*WORK REQUIRED*
Lay out the rows from the line containing "Task: Click the blue 浏览 button" down to the line containing "This screenshot has width=1015, height=585.", both included, as a Markdown table with the columns "No." and "Line", leaving out blank lines and pictures.

▼

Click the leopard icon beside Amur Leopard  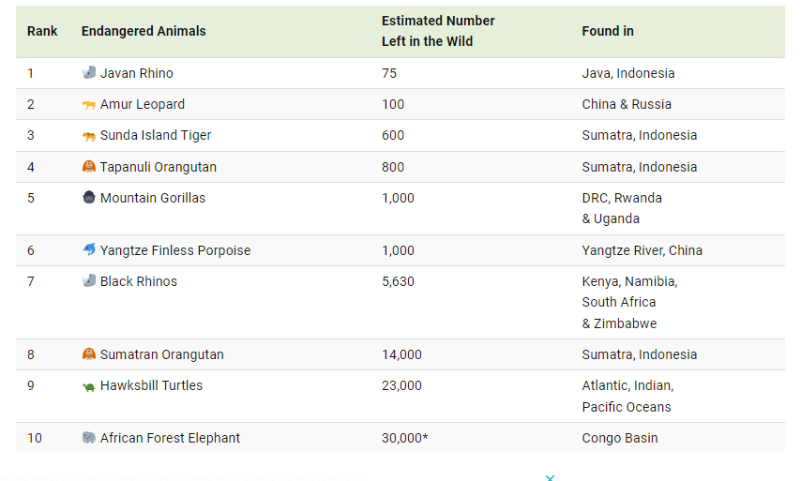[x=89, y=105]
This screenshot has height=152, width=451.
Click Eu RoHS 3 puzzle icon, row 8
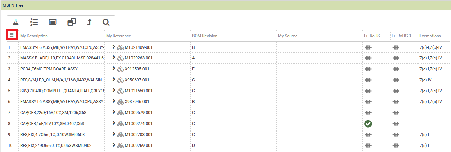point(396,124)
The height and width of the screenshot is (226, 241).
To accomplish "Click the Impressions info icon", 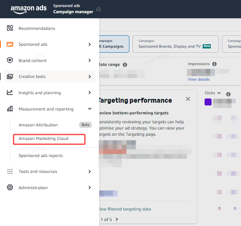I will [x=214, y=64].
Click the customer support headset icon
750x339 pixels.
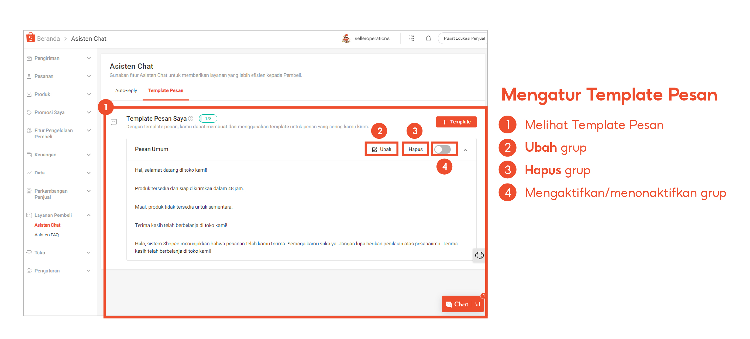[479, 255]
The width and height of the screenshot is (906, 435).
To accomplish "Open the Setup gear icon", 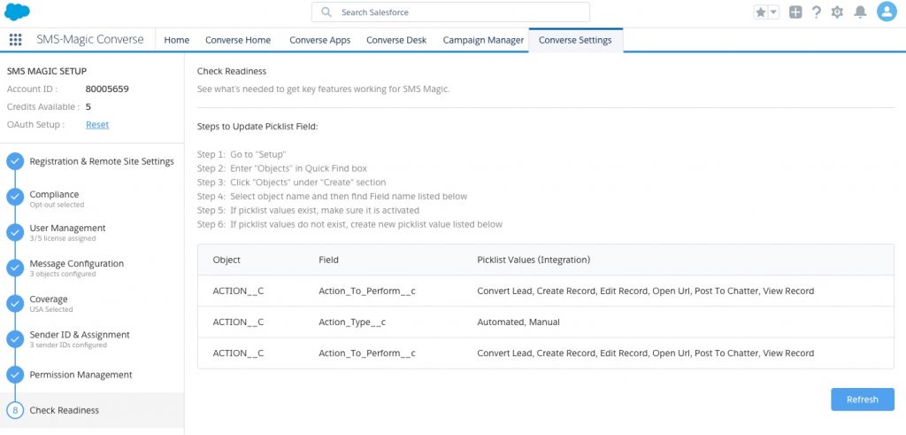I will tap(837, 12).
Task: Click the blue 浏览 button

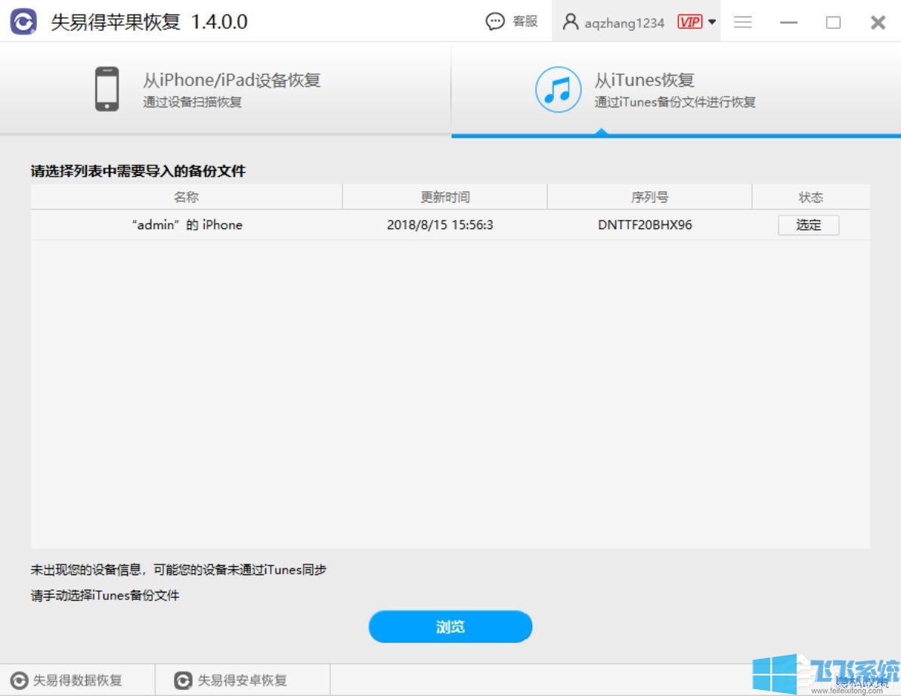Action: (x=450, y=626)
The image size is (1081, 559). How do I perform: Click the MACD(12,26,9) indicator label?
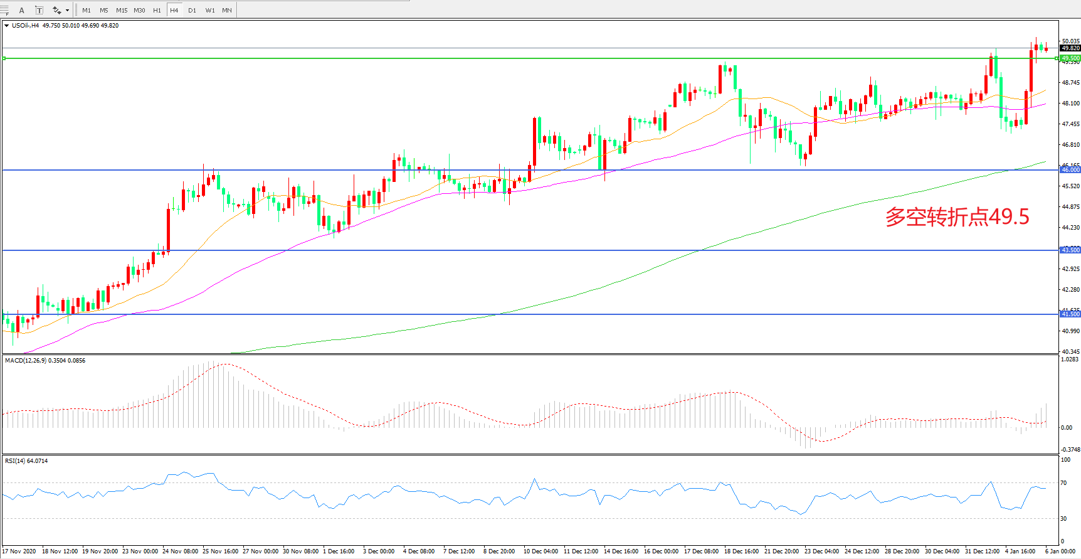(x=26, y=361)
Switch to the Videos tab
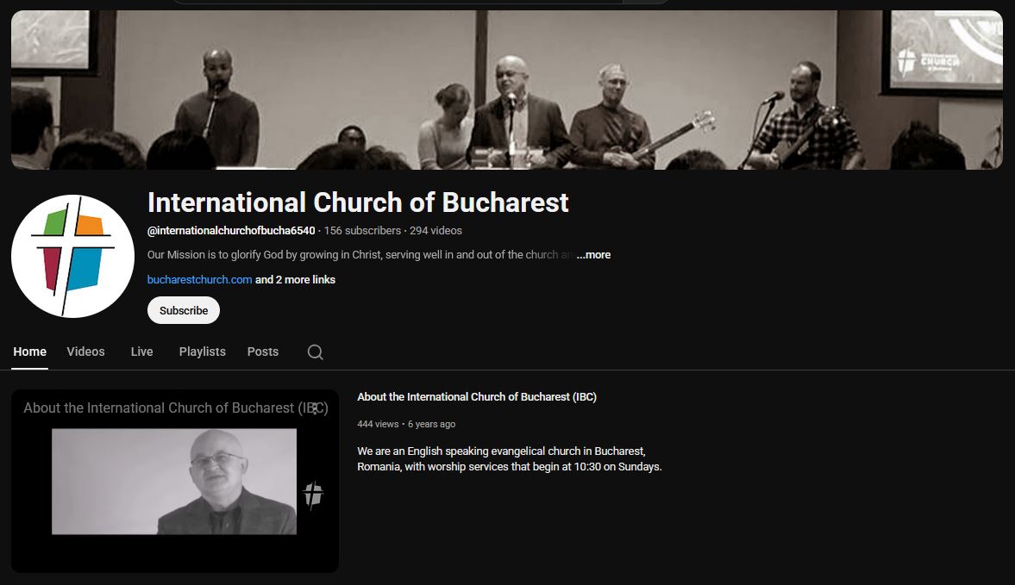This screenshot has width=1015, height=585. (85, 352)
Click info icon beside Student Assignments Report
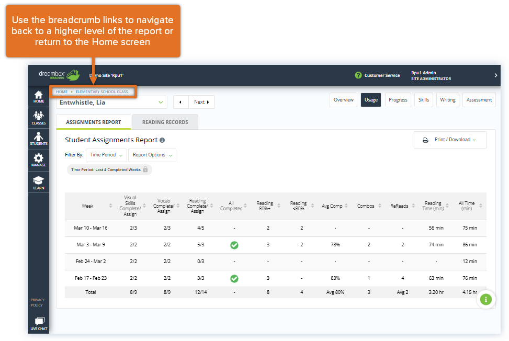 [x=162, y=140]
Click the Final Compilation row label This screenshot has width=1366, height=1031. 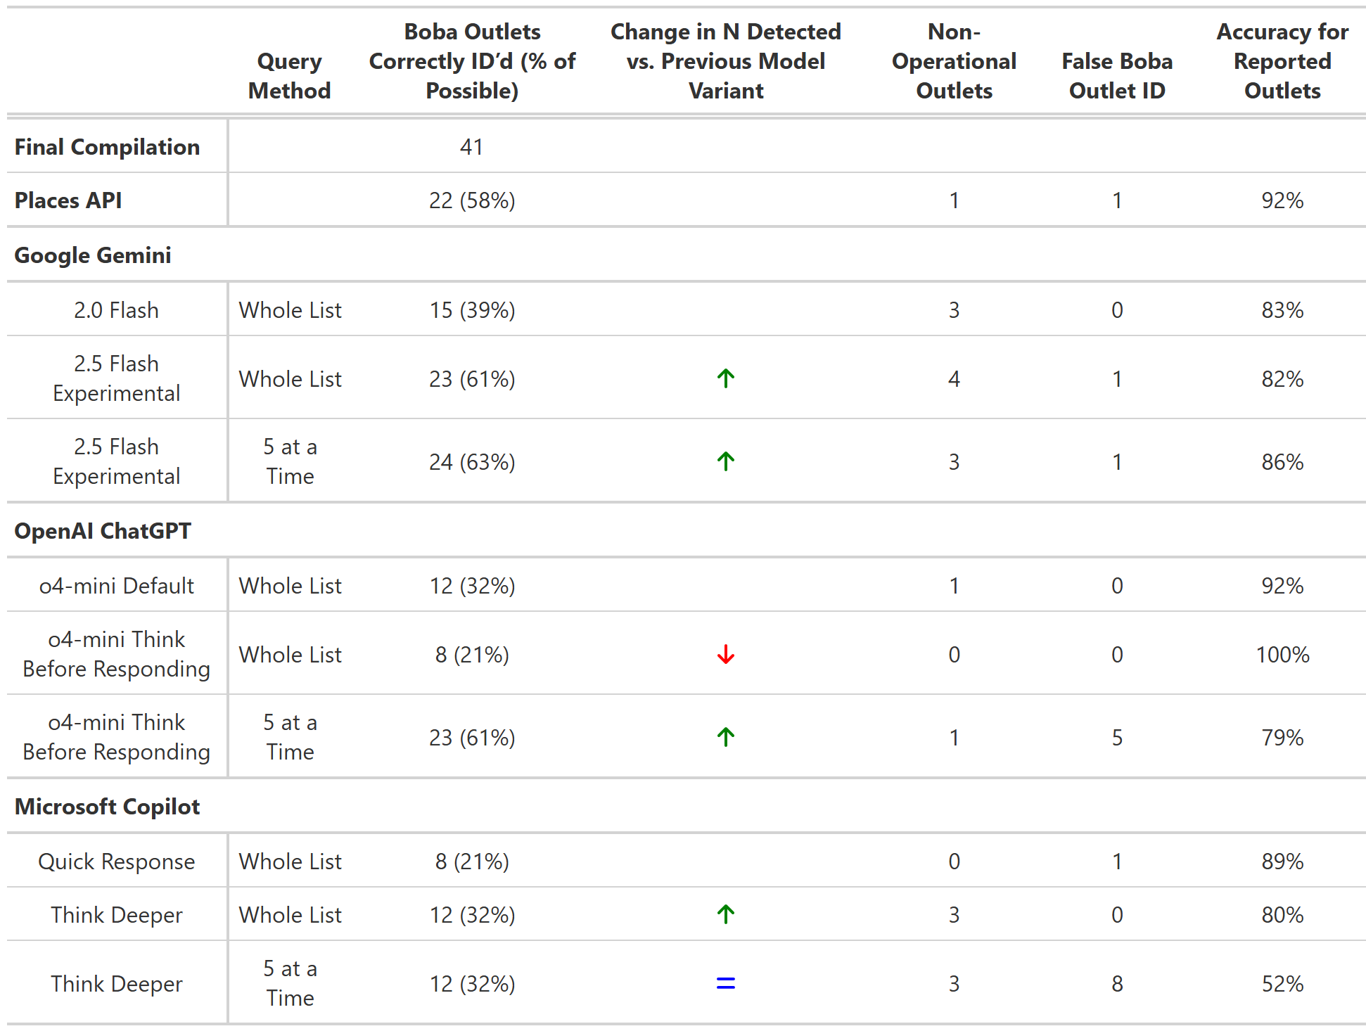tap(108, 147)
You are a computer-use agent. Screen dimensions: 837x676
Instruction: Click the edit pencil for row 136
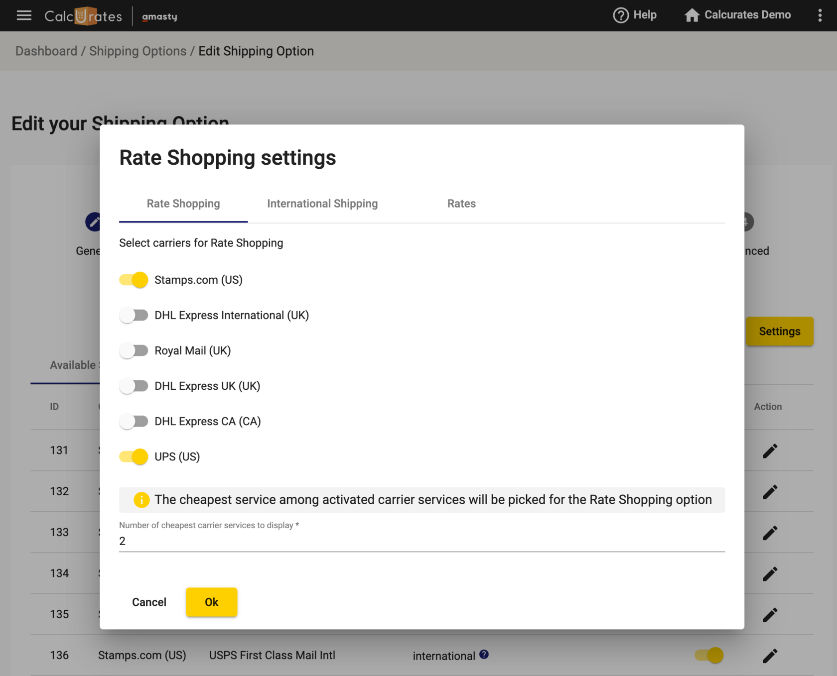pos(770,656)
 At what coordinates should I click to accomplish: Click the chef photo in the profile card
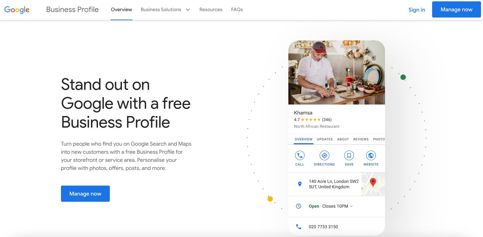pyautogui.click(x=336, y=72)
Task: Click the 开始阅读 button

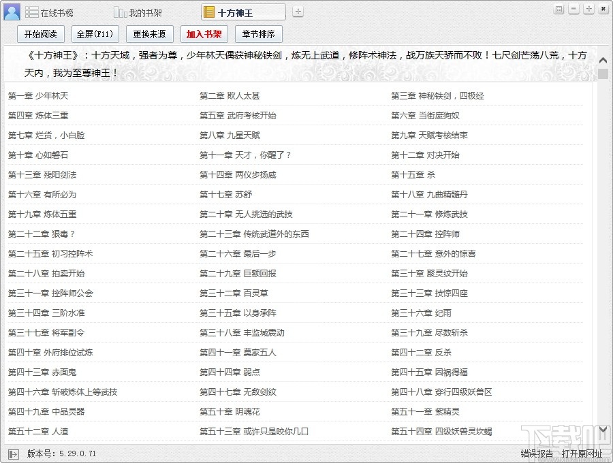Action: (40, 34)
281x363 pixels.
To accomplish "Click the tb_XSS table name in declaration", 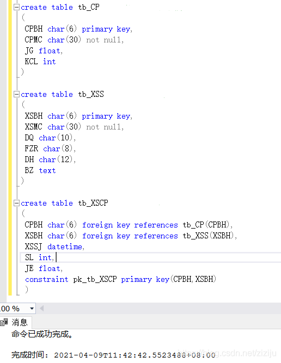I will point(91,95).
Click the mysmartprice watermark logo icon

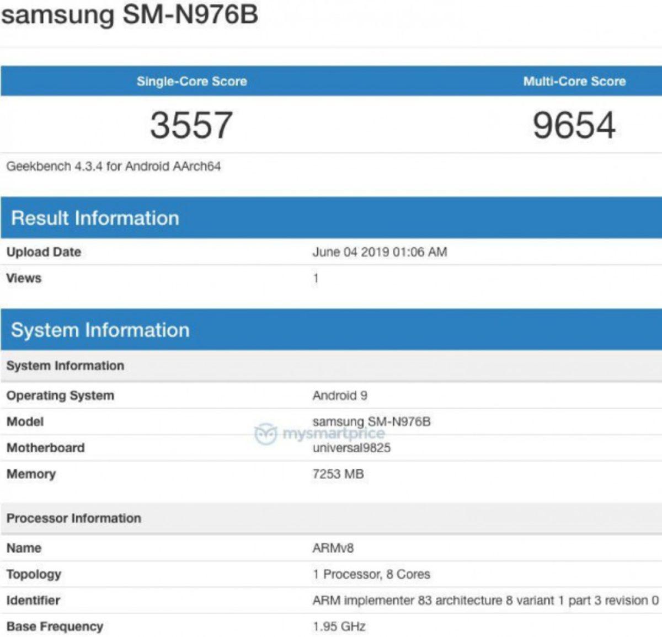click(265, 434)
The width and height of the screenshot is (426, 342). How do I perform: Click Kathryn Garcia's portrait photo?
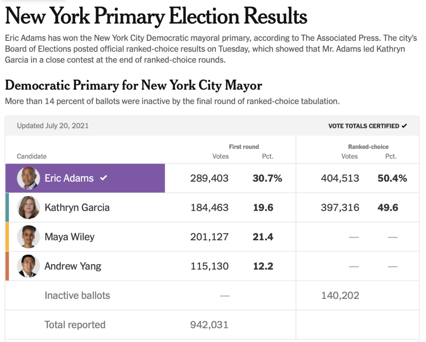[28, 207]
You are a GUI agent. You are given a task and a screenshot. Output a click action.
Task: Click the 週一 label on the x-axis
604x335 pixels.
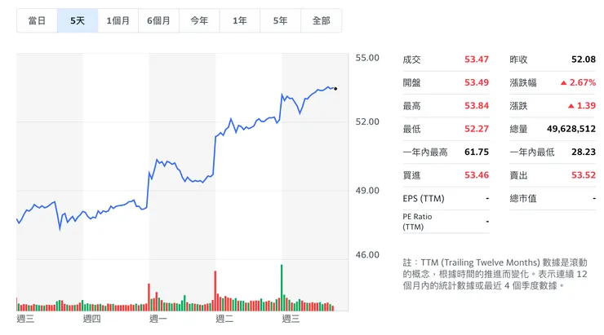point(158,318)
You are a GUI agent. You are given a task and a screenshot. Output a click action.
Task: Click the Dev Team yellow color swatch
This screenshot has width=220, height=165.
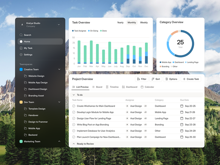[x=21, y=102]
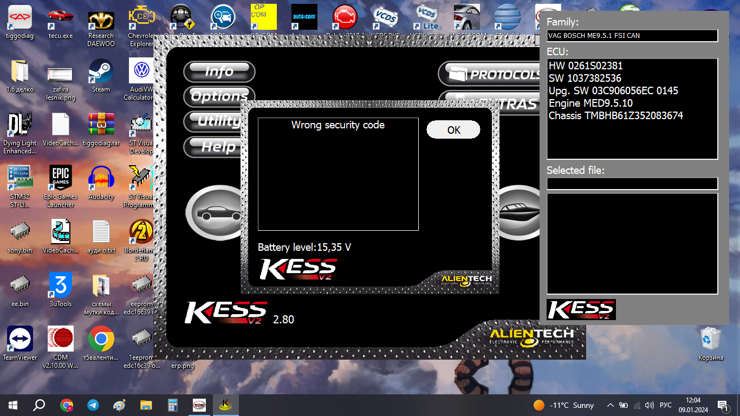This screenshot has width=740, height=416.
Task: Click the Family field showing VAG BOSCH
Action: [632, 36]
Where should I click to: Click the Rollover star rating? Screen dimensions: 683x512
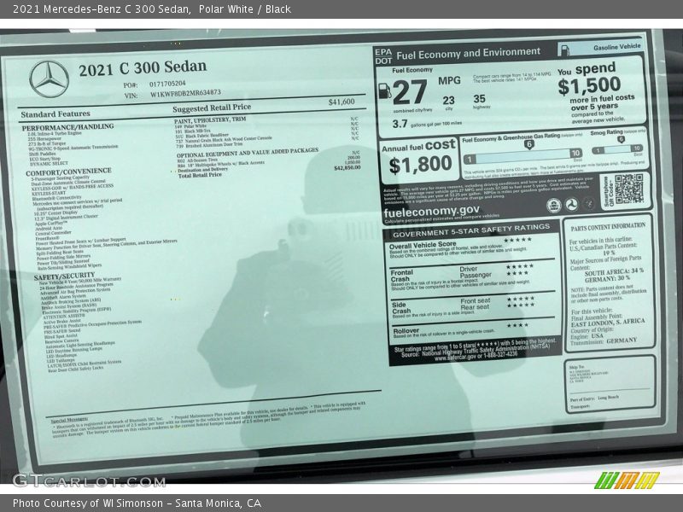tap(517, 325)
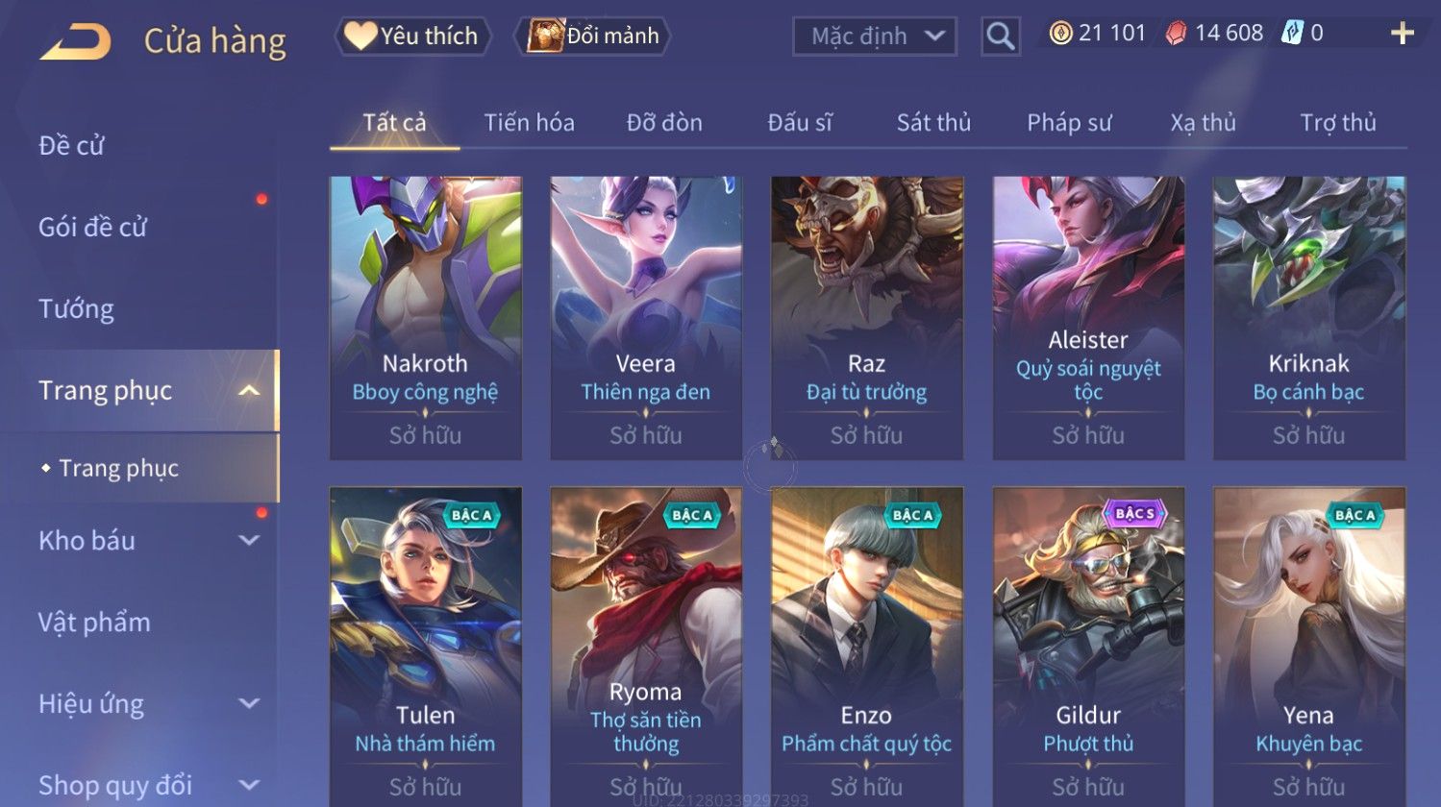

▲

*EXPECTED OUTPUT*
| No. | Line |
|---|---|
| 1 | Task: Click the blue 浏览 button |
| 2 | Action: (x=450, y=626) |
| 3 | The image size is (1081, 559). How do I perform: Click the MACD(12,26,9) indicator label? |
| 4 | (x=26, y=361) |
| 5 | Switch to the Videos tab |
| 6 | This screenshot has width=1015, height=585. (85, 352) |